Accord Project (AP) Technical Steering Committee and maintainers wrapped up two days of intensive planning meetings for 2025, and are excited to announce Accord Project Agent Interface (APAI).

Accord Project Agent Interface defines how human or computer agents can use Model Context Protocol (MCP) servers to create, read, update and query Accord Project templates and agreements. Look out for more details soon on an open-source framework for agentic agreement management!

Thank you Docusign for hosting the meetings in their beautiful Dublin waterfront offices and to all attendees for their contributions. 

Attendees

Technical Steering Committee:

Matt Roberts (Docusign, TSC chair), Dan Selman (Meta, TSC), Diana Lease (Docusign, TSC, Chair Technology Working Group), Martin Halford (BeNext, TSC), Jonathan Casey (Docusign, TSC), Tom Brooke (Brooke and Brooke LLC, TSC), Niall Roche (The Building Blocks, TSC).

Maintainers:

Muhamed Abdulkadir (Docusign, maintainer), Ertgurul Karademir (Docusign, maintainer), Jamie Shorten (Docusign, maintainer), Sanket Shevkar (Docusign, maintainer).

Contributors:

Tim Tavarez (Decombine, contributor), Shweta Arya (Docusign, contributor), Dibyam Agrawal (Docusign, contributor), Santanu Roy (Docusign, contributor), Nitin Kumar Sharma (Docusign, contributor), Saurav Gupta (Docusign, contributor), Deepak Vishwakarma (Docusign, contributor), 

State of the Community

Matt Roberts opened the conference with a review of the community’s health and status. A full recording of this session is available on Vimeo.

The session highlighted consistent contributions over the past two years, with the community reaching an all-time milestone of 18,000 contributions and 580 unique contributors. We also celebrated the success of 12 former GSoC contributors, including Eason and Sanket, who have pursued successful careers in the industry.

A review of open challenges demonstrated the community’s resilience through transitions with major sponsors (IBM, Clause, Docusign) and progress in moving from Ergo to a more general-purpose representation of contract logic.

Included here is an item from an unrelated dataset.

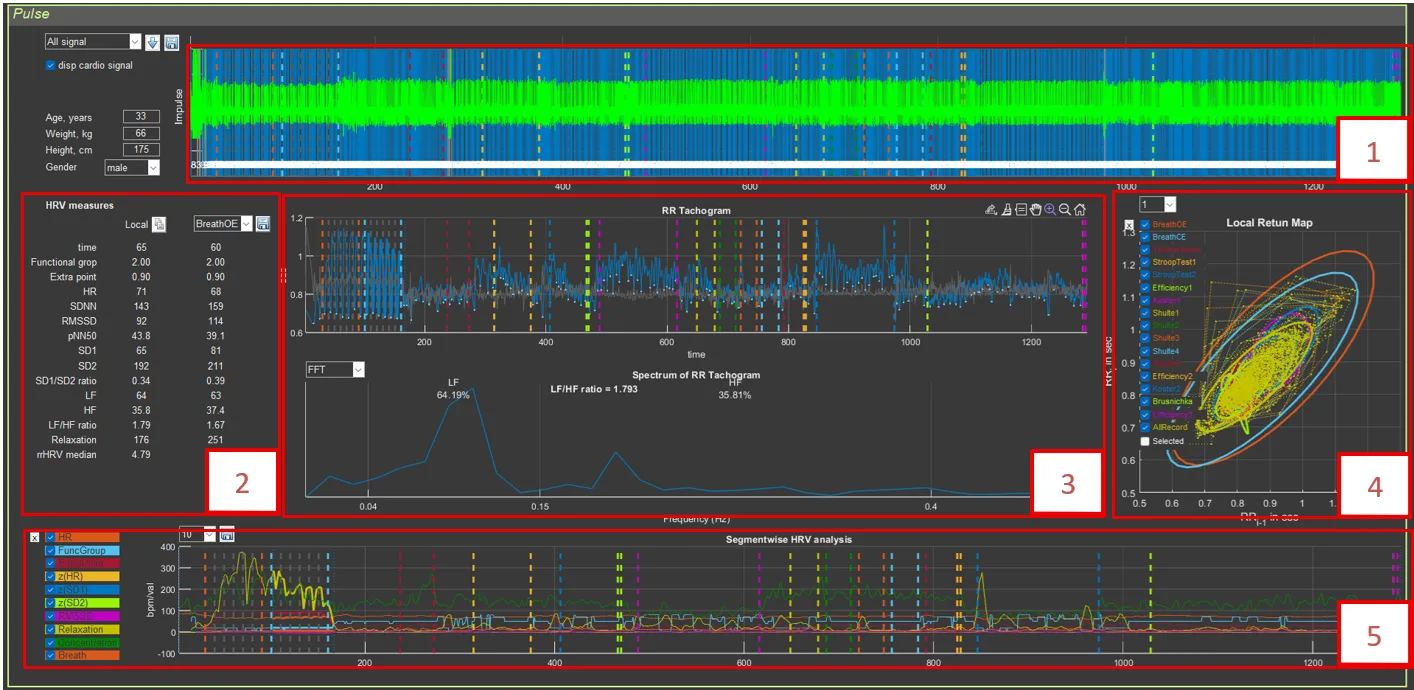Viewport: 1414px width, 690px height.
Task: Select the pan hand tool in RR Tachogram
Action: 1034,210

Highlights from 2024 included renewed engagement with GSoC, participation in the GSoC Mentors Summit, and the publication of the first edition of our whitepaper, “An Introduction to Computable Contracts”.

Commercial Adoption

Jonathan Casey and Tim Tavarez discussed their progress, future plans, and community contributions regarding the use of Accord Project tools within their respective businesses, Docusign and Decombine.

At Docusign, Concerto powers the IAM platform. Jonathan emphasized how modeling unlocks valuable insights about agreements, enhances reporting capabilities, and supports system interoperability between Docusign and third-party systems of record, resulting in a more robust, reliable, and integrated agreement lifecycle for millions of users worldwide.

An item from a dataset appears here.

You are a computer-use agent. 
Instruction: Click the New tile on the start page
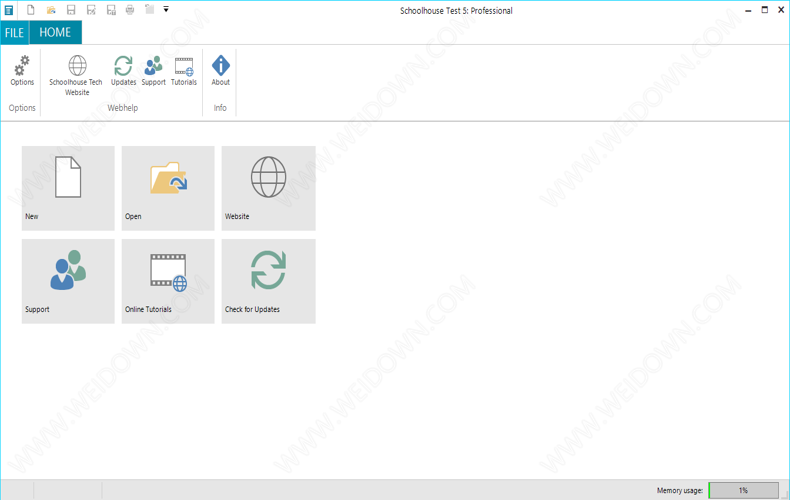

Tim gave a demonstration of the Decombine Network, and discussed to opportunity for automation of agreements as state machines.

Google Summer of Code

This year, we received almost 200 proposals for Accord Project projects under the Google Summer of Code program, demonstrating significant interest and high-quality applications.

At the conference, mentors began the initial screening of applications, grouping proposals by project ideas. The Template Playground has emerged as a popular area of interest, particularly regarding AI integration and migration to Tailwind CSS. We’re grateful to David Okononfua for his contributions to Template Playground in GSoC 2024 which laid the foundation for new projects this year.

Figure 1 – Breakdown of the GSoC 2025 applications by project.

Replacing Ergo with TypeScript

We ran a hands-on session where we created some new templates and migrated some of the existing templates to use the new Template Engine with template archives that contain TypeScript logic. A demo template archive is available on GitHub.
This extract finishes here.